Eeffect of the Temperature and Pressure Conditions on the Formation of Authigene Carbonate Minerals and Iron Sulfide in a Microorganisms System

Key words: 
• methane seeping zone /
• authigenic carbonate /
• iron sulfide /
• formation condition /
• authigenic minerals

Abstract: Aboundant authigene carbonate minerals and iron sulfide in sea-bed methane cold seeps are important geologic markers to prospect natural gas hydrate(NGH). However, there are very limited experimental researches on their formation conditions. The aquantic chemical changes of water systems with sulfate reducing bacteria and anaerobic methanotrophic archaea under various temperatures and pressures were simulated and investigated as the first time by using a home-made sealed bioreactor system. Minerals morphology, carbonate species and iron sulfide under different temperatures and pressures were checked using scanning electron microscope (SEM) and X-ray diffraction (XRD) to study on their precipitation regulation.
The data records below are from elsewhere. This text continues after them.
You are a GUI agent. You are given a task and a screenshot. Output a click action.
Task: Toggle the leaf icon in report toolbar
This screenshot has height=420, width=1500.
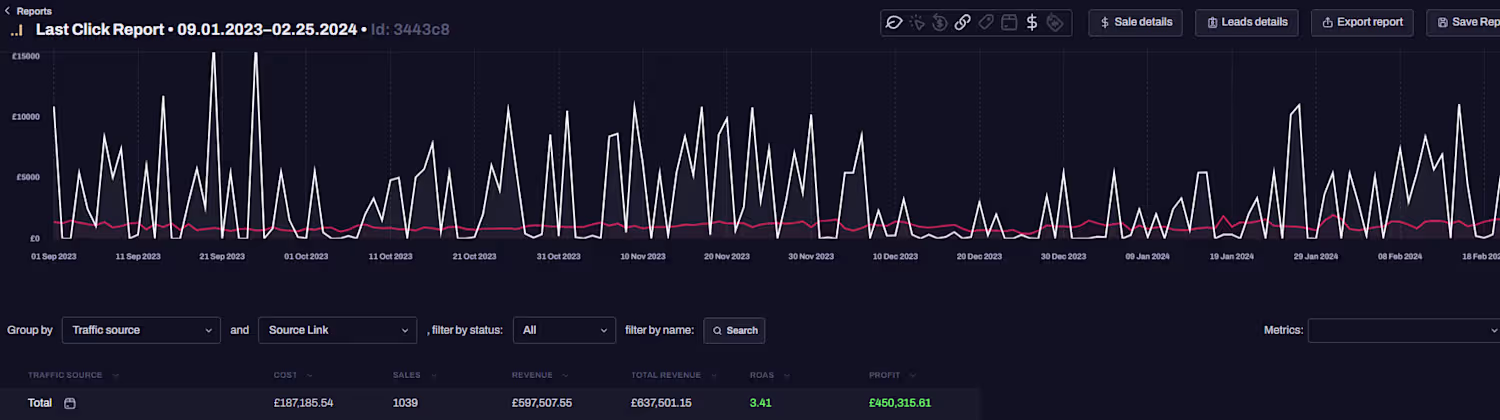pos(893,22)
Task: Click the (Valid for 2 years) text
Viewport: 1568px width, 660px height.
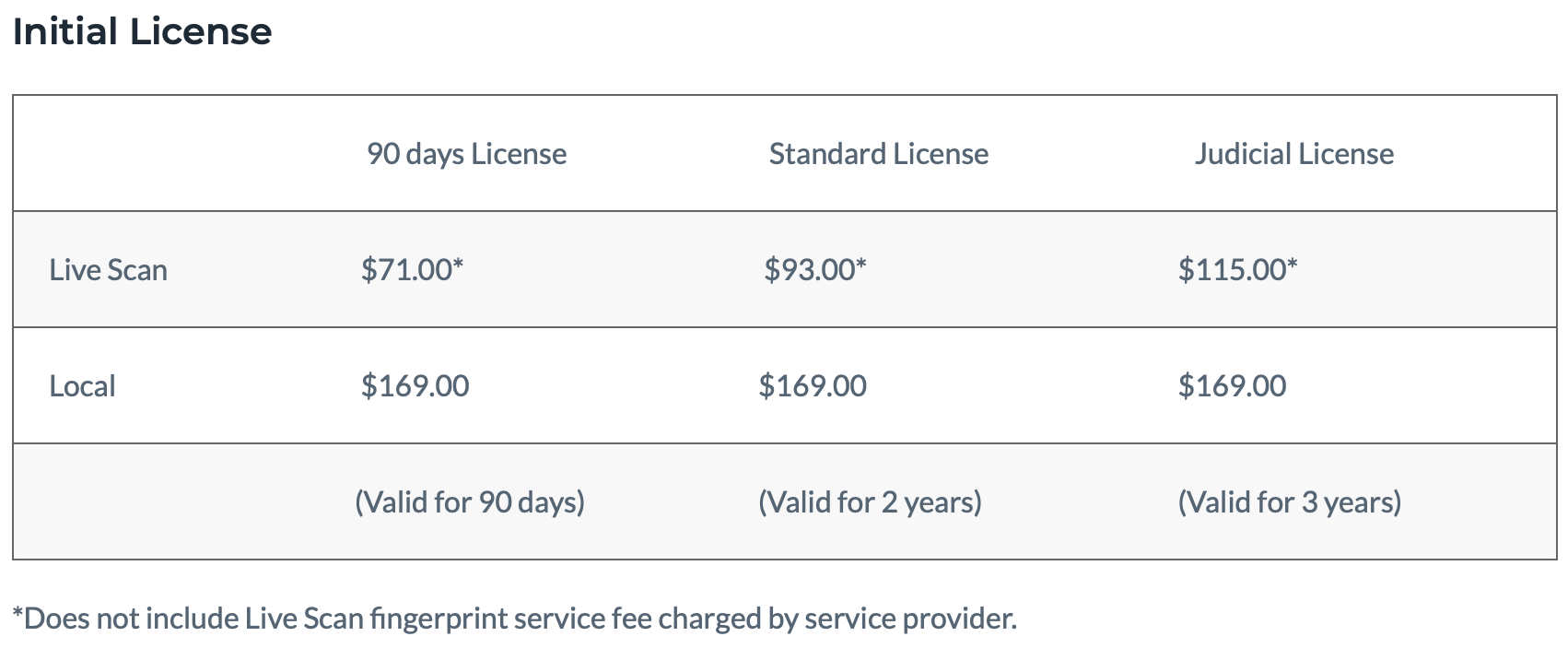Action: tap(870, 502)
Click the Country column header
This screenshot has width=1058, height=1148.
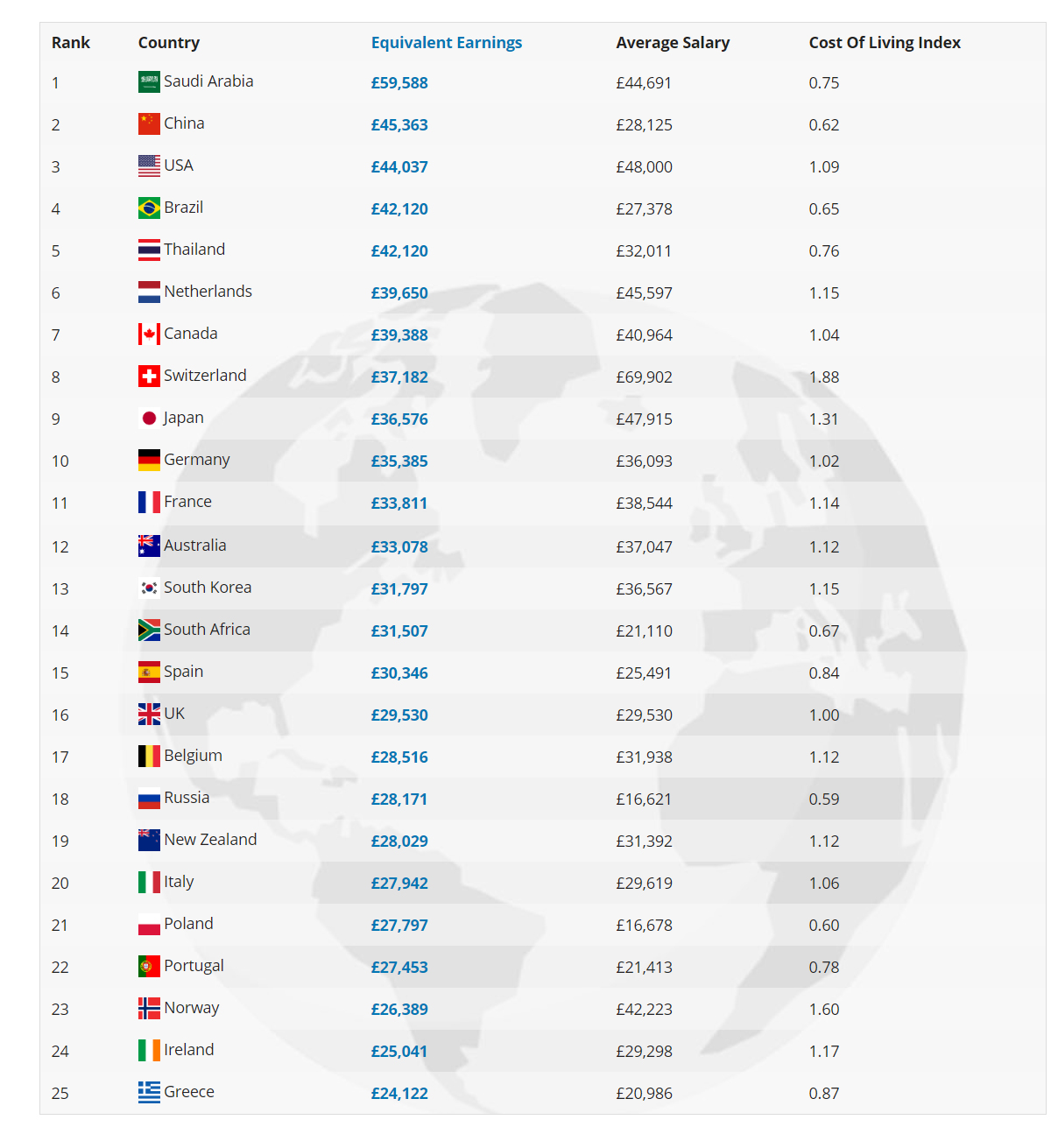169,43
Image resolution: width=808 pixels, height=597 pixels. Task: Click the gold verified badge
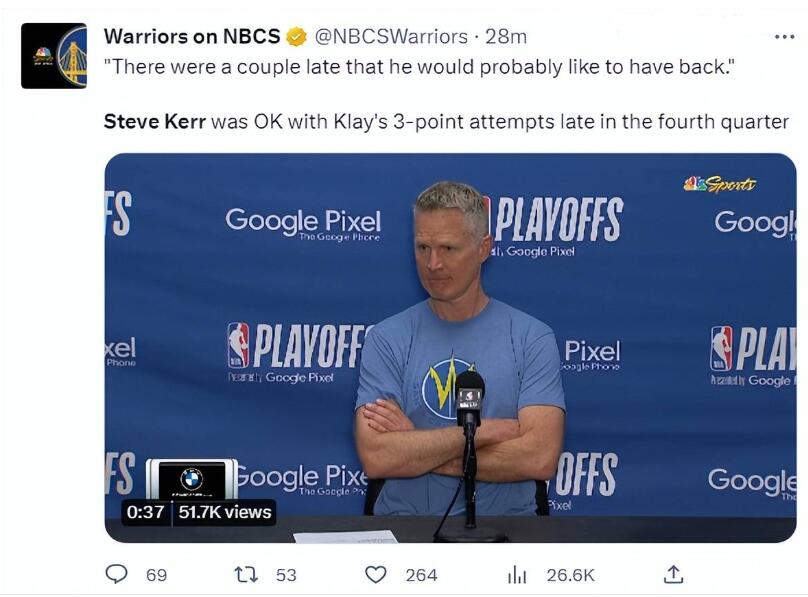tap(297, 37)
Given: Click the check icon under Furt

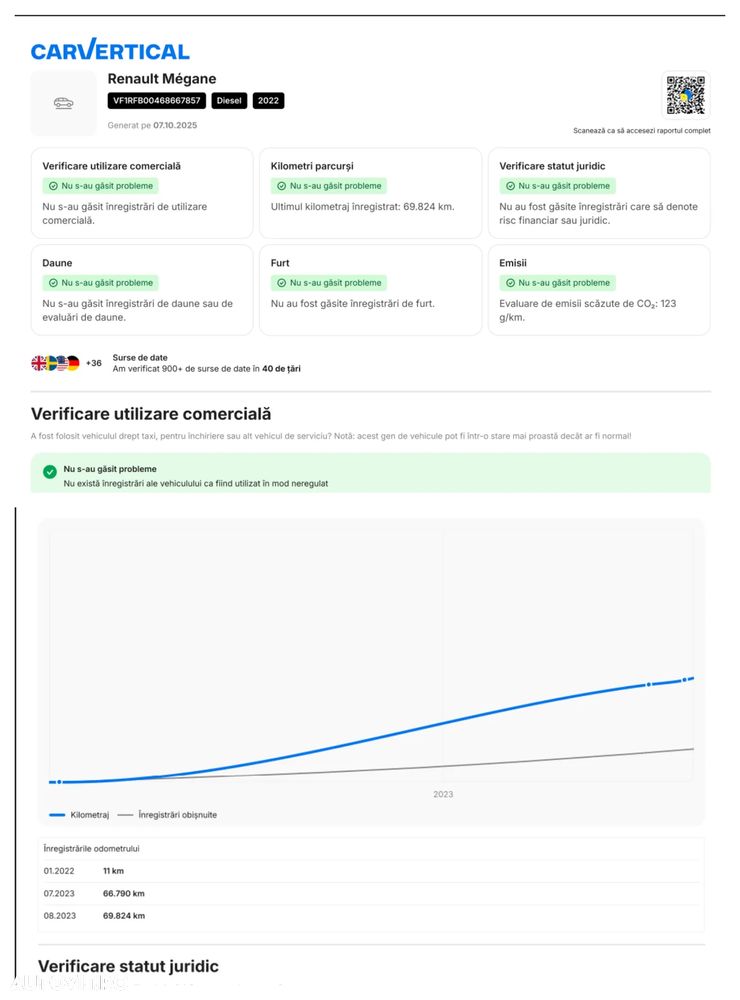Looking at the screenshot, I should (282, 283).
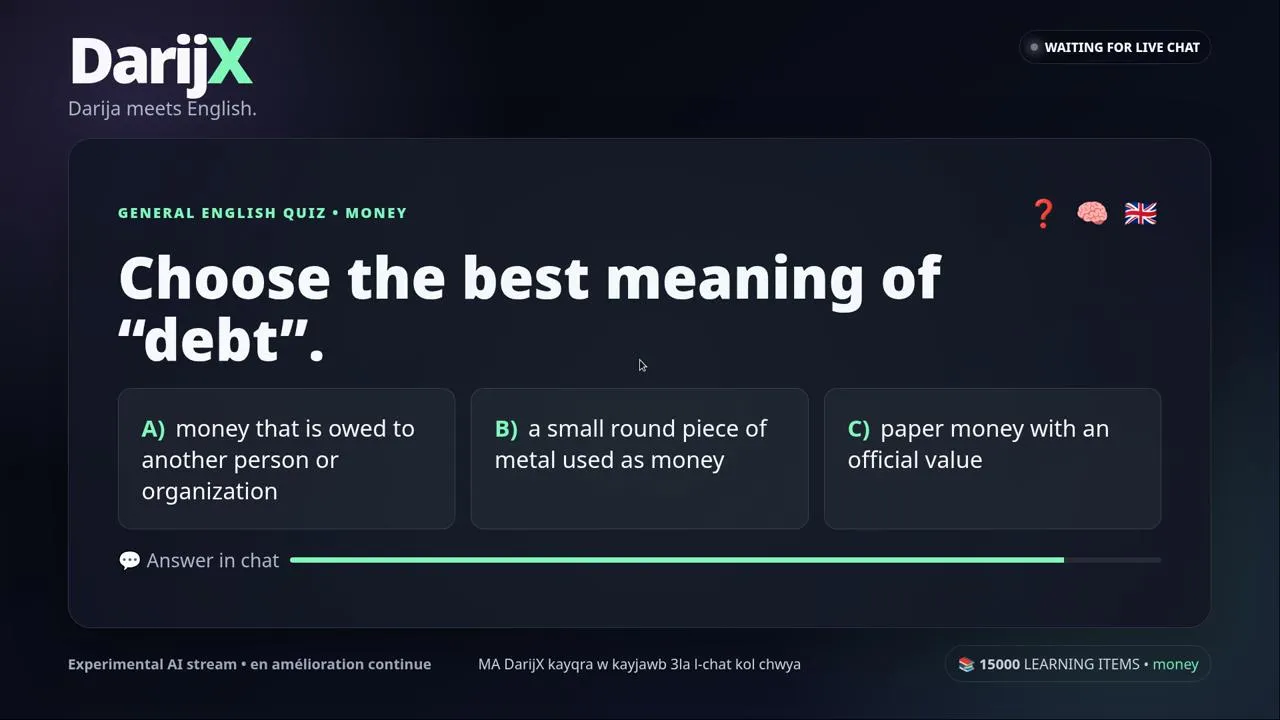The image size is (1280, 720).
Task: Select answer C about paper money
Action: point(992,459)
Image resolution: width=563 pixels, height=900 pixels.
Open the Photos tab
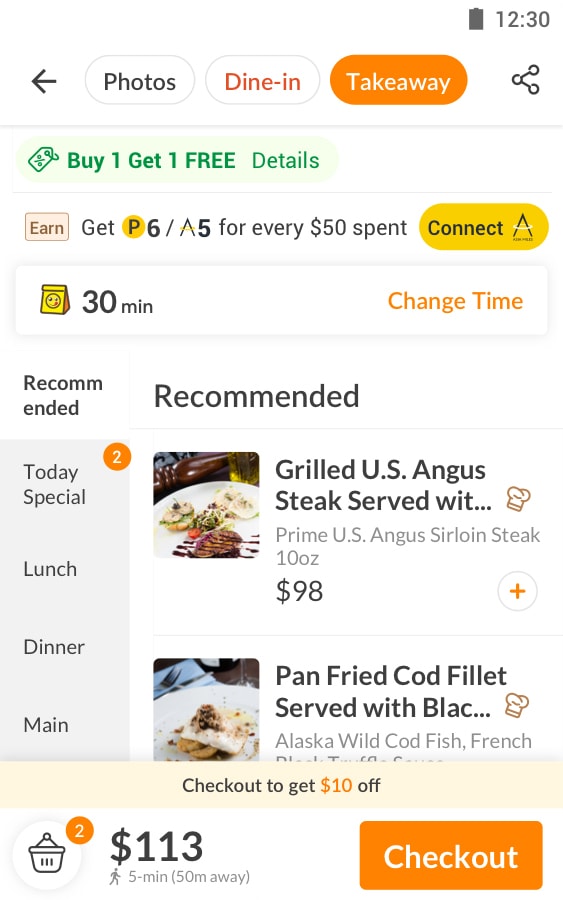[139, 80]

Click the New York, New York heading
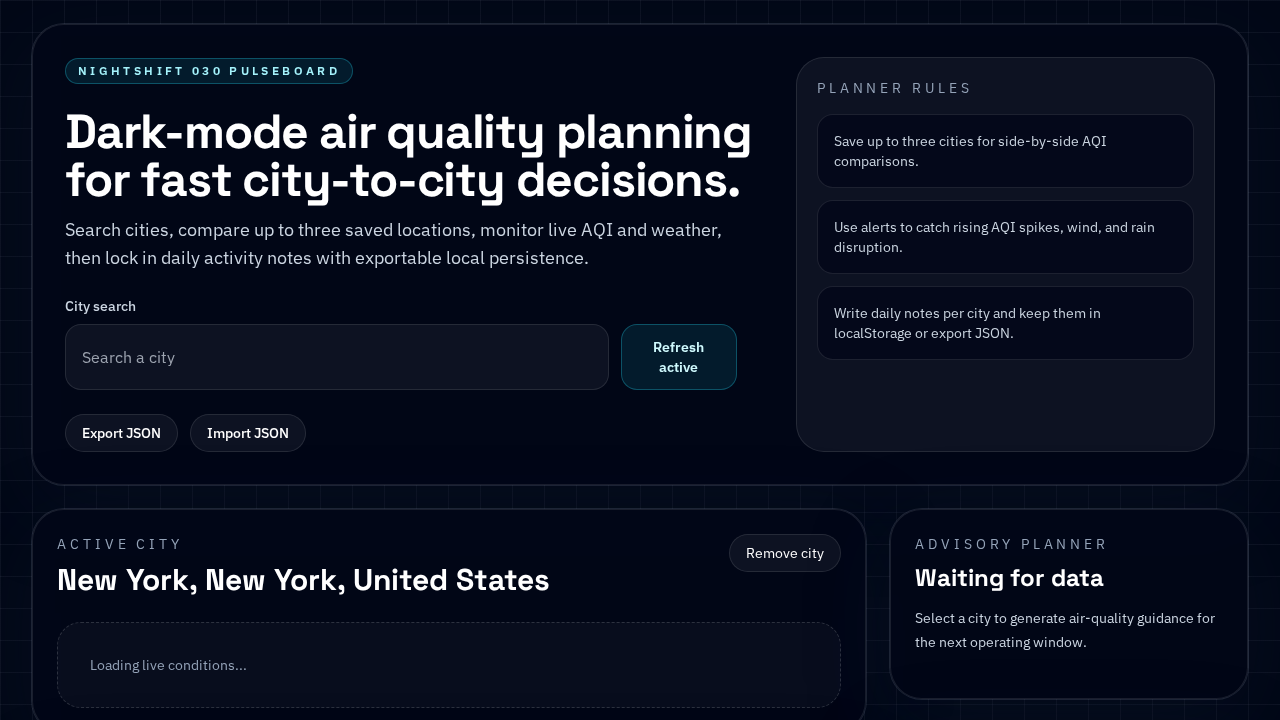[x=303, y=579]
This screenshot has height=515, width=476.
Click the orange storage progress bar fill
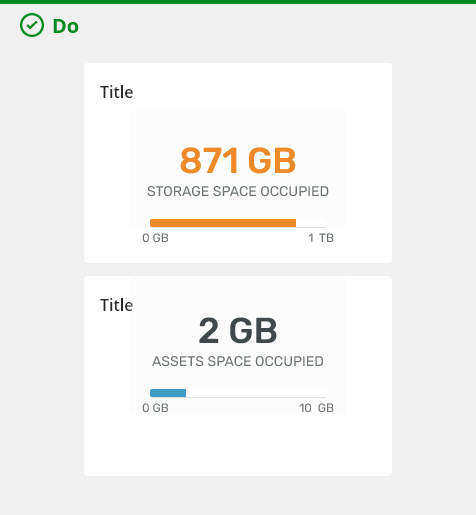point(223,223)
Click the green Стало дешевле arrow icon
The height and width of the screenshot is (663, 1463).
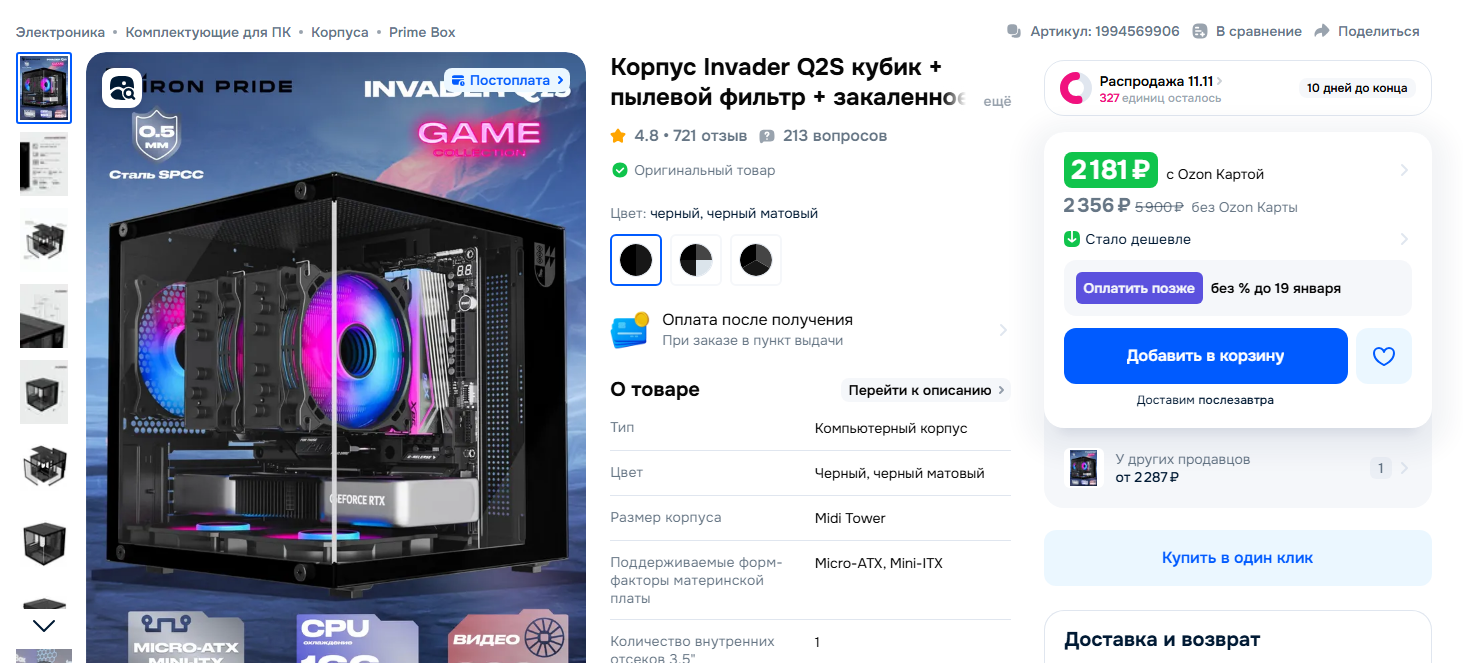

For the experiments under 5℃, 8℃ and 10℃, the pH values and concentrations of HCO₃^- were in ranges of 6.5-7.4 and 202.55-639.93 mg/L, respectively. The oxidation-reduction potential (ORP) stayed near -100.0 mV. For the experiments under 2.5 MPa, 5.0 MPa and 7.5 MPa, the pH values and concentrations of HCO₃^- were in range of 6.1-7.2 and 324.08-789.95 mg/L, respectively. The oxidation-reduction potential (ORP) was remained from -100 mV to -50.0 mV. These experimental results demonstrated that temperature and pressure might control authigene carbonate minerals formation by influence of microbial metabolism to provide the source for S^2- and HCO₃^-, which were able to form the minerals combined with cations. Calcite, siderite and iron sulfide were precipitated in all experiments whereas the HCO₃^- concentration was diminishing, the S^2- concentration was rised and ORP decreased when the temperature was increased. The distribution of siderite and iron sulfide was increasing with temperature and S^2- concentration, probably indicating that increasing temperature could facilitate the formation of iron sulfide and siderite. The S^2- produced by microbes metabolism and negative values of ORP(below 0) were decreasing along with increasing pressure. Simultaneously, carbonate formation was increased and the distribution range of iron sulfide became wider and also better in morphology. The decrease of calcium carbonate precipitation might be controlled by the concentration of S^2-. These results could be significant to provide insights into the storage and cycle of carbon and sulfur, and the formation mechanism of authigene minerals in global ocean.